TASK OBJECTIVE: Return the following from the records below: each line, word for word, starting with the line that contains "The height and width of the screenshot is (608, 706)." and going on through the line that contains "Click the Query", with nothing outside that range.

RAW DATA:
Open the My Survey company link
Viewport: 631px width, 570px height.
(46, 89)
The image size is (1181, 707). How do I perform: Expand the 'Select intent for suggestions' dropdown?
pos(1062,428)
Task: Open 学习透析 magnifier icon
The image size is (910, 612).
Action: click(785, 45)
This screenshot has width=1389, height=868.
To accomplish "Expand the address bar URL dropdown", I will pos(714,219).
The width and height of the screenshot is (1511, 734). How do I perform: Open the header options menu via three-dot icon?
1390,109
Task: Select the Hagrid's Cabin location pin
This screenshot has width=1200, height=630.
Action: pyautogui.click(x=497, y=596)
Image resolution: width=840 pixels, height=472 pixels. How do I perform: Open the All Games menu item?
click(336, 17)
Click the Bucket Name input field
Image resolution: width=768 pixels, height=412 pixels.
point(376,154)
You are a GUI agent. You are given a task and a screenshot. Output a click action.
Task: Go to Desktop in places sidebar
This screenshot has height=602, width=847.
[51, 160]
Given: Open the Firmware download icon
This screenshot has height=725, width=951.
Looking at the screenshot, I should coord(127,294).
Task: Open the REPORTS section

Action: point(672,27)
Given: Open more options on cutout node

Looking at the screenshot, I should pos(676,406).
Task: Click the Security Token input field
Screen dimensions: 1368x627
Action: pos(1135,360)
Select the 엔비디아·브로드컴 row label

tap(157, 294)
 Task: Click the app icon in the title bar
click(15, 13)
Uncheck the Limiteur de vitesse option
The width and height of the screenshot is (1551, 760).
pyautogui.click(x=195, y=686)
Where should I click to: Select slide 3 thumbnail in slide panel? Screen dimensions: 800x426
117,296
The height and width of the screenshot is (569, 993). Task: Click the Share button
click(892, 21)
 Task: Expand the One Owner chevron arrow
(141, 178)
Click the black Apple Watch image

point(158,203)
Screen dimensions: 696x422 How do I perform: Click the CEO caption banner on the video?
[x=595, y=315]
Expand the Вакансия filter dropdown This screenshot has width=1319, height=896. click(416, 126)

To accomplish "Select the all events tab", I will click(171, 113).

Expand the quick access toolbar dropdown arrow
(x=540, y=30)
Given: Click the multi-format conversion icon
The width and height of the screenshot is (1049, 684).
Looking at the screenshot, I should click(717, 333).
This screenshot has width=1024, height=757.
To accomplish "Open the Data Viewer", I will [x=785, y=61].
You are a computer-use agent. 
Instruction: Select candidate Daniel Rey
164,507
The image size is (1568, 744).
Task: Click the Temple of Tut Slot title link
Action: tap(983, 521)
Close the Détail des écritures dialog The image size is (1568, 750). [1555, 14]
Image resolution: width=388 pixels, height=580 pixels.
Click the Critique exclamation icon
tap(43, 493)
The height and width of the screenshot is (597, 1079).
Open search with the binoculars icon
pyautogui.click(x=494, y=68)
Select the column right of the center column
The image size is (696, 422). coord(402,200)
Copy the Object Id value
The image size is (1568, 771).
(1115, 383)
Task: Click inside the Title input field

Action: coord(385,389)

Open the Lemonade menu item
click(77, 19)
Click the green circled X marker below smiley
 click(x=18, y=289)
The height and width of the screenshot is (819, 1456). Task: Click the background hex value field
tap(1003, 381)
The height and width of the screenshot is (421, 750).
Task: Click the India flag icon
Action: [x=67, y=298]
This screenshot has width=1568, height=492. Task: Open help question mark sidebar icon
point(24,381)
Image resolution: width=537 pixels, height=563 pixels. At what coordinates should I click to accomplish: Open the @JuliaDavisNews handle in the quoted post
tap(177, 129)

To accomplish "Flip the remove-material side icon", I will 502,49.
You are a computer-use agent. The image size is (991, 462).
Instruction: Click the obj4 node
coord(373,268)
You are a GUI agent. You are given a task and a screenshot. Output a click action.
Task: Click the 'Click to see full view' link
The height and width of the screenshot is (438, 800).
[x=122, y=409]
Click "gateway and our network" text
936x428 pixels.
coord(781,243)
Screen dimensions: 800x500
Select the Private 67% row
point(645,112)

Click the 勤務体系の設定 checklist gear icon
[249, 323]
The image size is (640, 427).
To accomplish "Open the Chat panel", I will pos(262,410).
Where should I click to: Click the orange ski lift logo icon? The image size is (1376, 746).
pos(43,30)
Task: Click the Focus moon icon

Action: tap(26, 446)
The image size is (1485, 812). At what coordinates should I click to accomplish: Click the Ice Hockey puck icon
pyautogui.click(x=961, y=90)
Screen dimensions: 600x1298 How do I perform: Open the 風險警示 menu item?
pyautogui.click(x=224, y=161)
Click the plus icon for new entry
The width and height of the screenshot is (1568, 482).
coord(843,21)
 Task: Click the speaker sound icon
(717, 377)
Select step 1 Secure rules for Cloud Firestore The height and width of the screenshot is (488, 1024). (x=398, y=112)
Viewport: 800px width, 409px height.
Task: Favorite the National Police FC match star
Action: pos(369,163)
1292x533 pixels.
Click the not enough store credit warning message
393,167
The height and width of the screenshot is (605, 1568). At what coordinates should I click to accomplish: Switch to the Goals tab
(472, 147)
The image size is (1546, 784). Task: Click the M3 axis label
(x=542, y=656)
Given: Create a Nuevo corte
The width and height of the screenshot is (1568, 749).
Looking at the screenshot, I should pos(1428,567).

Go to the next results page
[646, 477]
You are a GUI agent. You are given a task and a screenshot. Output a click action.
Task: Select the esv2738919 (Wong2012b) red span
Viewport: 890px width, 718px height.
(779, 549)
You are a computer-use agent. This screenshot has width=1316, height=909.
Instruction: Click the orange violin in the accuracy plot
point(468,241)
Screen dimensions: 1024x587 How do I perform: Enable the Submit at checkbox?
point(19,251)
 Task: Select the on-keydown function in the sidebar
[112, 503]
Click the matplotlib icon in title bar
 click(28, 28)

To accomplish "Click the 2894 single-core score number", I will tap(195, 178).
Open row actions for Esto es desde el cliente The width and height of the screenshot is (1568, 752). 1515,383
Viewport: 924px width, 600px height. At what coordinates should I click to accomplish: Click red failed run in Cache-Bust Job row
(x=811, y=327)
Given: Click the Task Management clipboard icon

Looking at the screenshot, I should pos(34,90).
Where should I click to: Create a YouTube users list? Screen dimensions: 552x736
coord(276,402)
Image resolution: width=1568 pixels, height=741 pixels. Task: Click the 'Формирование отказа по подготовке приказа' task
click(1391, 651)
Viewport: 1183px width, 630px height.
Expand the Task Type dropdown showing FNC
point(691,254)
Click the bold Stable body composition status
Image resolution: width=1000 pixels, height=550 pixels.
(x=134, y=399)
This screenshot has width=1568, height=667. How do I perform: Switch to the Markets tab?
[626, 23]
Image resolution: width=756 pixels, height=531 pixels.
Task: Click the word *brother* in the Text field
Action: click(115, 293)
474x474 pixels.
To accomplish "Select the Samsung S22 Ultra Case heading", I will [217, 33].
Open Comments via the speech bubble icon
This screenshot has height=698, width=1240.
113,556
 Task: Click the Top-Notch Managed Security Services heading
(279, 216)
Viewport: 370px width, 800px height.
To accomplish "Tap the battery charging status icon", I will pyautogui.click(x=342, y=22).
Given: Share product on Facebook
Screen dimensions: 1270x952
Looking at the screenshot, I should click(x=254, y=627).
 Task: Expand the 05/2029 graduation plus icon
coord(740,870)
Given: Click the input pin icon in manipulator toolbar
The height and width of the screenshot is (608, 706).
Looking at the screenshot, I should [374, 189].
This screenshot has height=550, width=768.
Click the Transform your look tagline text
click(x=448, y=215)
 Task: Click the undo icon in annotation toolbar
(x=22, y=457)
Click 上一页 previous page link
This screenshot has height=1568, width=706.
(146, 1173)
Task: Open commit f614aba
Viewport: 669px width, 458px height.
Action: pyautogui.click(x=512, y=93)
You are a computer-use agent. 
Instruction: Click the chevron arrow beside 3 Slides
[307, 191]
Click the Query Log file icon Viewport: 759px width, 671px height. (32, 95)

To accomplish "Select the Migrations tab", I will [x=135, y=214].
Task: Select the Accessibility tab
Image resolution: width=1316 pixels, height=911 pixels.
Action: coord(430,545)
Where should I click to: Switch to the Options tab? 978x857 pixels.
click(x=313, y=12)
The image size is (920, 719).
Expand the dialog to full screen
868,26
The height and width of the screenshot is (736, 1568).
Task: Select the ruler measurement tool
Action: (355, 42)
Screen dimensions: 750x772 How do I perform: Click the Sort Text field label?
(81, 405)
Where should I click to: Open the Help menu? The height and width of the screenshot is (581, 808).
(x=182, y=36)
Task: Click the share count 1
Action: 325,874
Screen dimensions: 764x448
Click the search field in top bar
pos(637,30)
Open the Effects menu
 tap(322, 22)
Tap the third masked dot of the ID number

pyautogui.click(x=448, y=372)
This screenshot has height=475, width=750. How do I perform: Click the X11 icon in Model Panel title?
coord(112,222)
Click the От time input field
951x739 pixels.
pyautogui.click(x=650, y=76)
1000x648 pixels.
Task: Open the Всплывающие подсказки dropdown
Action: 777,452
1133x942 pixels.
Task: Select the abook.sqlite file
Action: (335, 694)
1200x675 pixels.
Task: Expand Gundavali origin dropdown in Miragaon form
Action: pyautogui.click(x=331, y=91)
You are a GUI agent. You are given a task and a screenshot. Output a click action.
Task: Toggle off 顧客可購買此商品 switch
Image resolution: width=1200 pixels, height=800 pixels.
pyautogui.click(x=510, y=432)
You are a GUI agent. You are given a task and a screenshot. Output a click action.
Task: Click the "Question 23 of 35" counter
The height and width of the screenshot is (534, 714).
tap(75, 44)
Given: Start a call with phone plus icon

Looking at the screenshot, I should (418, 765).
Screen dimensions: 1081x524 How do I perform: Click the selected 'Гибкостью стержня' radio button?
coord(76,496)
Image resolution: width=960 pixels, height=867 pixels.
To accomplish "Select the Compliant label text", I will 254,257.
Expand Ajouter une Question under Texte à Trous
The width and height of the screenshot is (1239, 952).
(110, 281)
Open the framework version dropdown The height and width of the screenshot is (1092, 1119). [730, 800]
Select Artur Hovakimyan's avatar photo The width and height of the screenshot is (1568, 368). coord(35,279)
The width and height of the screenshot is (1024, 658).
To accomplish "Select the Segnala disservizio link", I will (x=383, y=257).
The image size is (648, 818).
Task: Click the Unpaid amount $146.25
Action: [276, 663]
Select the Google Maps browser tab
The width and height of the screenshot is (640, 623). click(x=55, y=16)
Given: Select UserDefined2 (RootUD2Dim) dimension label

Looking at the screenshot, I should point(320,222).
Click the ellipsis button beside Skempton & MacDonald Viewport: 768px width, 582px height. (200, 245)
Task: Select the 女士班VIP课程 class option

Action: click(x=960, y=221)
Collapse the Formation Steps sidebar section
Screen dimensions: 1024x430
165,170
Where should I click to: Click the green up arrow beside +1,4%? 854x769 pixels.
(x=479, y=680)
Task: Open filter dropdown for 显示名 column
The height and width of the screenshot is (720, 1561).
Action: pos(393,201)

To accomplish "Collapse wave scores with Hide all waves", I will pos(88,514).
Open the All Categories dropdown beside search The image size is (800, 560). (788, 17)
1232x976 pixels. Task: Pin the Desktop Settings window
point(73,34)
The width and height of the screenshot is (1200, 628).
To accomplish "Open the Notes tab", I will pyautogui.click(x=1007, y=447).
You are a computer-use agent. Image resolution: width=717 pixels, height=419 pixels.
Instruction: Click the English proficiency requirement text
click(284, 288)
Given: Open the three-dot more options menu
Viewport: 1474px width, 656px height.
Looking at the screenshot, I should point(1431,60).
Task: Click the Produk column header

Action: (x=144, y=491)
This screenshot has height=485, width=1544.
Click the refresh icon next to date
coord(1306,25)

COMPLETED EXERCISE:
The height and width of the screenshot is (608, 706).
Looking at the screenshot, I should [374, 189].
This screenshot has height=550, width=768.
Click the Transform your look tagline text
click(x=448, y=215)
 Task: Click the undo icon in annotation toolbar
(x=22, y=457)
Click 上一页 previous page link
This screenshot has height=1568, width=706.
(146, 1173)
Task: Open commit f614aba
Viewport: 669px width, 458px height.
Action: pyautogui.click(x=512, y=93)
You are a computer-use agent. 
Instruction: Click the chevron arrow beside 3 Slides
[307, 191]
Click the Query Log file icon Viewport: 759px width, 671px height. (32, 95)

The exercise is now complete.